> [Aufgabenbeschreibung]: Kannst du aus der unten stehenden Kolumne über gebrauchte Kleidung alles von „Für manche, so“ bis hinunter zu „Vinted weiterverkauft werden.“ wortgetreu ausgeben?

Im Damaskus der 1990er Jahren war es tabu, gebrauchte Kleidung zu tragen. Im Hamburg der Gegenwart ist es cool, weil die Reichen es cool finden.

Angesagtes Shopping für hippe Leute mit Geld: Second Hand-Laden in Stuttgart Foto: dpa | Bernd Weissbrod

E rst vor ein paar Jahren habe ich vom Vintage-Trend erfahren. Vintage, Second Hand, Pre-loved: Egal wie es auf Englisch genannt wird – gebrauchte Kleidung, Taschen, Schuhe und so weiter zu kaufen, ist bei vielen Menschen immer beliebter, egal ob sie aus reichen oder armen Verhältnissen kommen.

Für manche, so habe ich gelernt, geht es um Nachhaltigkeit. Für andere, vor allem Teenager, geht es um den Look und die Menge: Sie können sich viele Kleidungsstücke leisten. In manchen Geschäften zahlt man pro Kilogramm und kann sogar teure Marken finden. Die Stücke können ein paar Mal für Instagram oder Snapchat getragen werden, bevor sie über eine Plattform wie Vinted weiterverkauft werden.

In Hamburgs ältester Einkaufspassage, dem Hamburger Hof, gibt es seit zwei Jahren die „Vintage-Fabrik“, ein 450 Quadratmeter großes Geschäft. Laut dem Manager-Magazin (ich wollte mich auf diese Kolumne gut vorbereiten) wächst der Online-Handel mit Secondhand-Kleidung noch schneller. Es gibt sogar Online-Plattformen, die sich auf gebrauchte Luxusmode spezialisiert haben. Beim Anbieter Vestiaire kann man sogar die getragene Kleidung von Hollywood-Schauspielerinnen kaufen. Das Stigma gebrauchter Kleidung scheint zu verschwinden.

Ich komme aus einer großen Familie und habe viele Brüder und Schwestern. Im Syrien der 1990er-Jahre waren wir irgendwo in der wachsenden Mittelschicht platziert. Mein Vater hatte damals ein okayes Einkommen, aber Markenkleidung war für uns trotzdem ein seltener Traum. Für meine Familie und andere Familien aus meinem Stadtteil gab es Albala: Das war gebrauchte Kleidung, die illegal aus westlichen Ländern nach Syrien importiert wurde.

Warum heißt es für die einen Kleiderkammer und für die anderen Vintage-Fabrik?

> [Material]:
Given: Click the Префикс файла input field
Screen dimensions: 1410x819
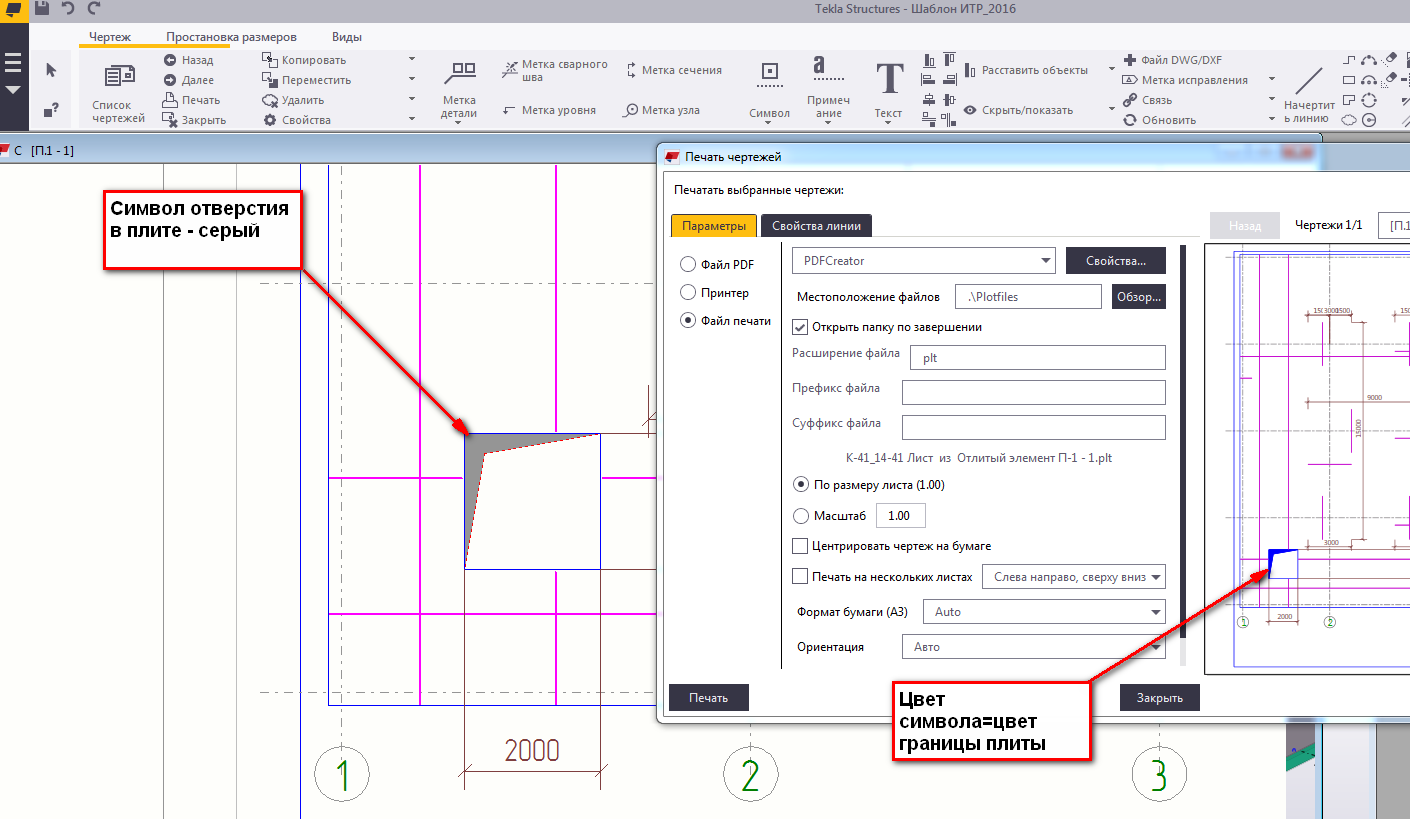Looking at the screenshot, I should (x=1033, y=392).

> [Vollständige Ausgabe]:
Für manche, so habe ich gelernt, geht es um Nachhaltigkeit. Für andere, vor allem Teenager, geht es um den Look und die Menge: Sie können sich viele Kleidungsstücke leisten. In manchen Geschäften zahlt man pro Kilogramm und kann sogar teure Marken finden. Die Stücke können ein paar Mal für Instagram oder Snapchat getragen werden, bevor sie über eine Plattform wie Vinted weiterverkauft werden.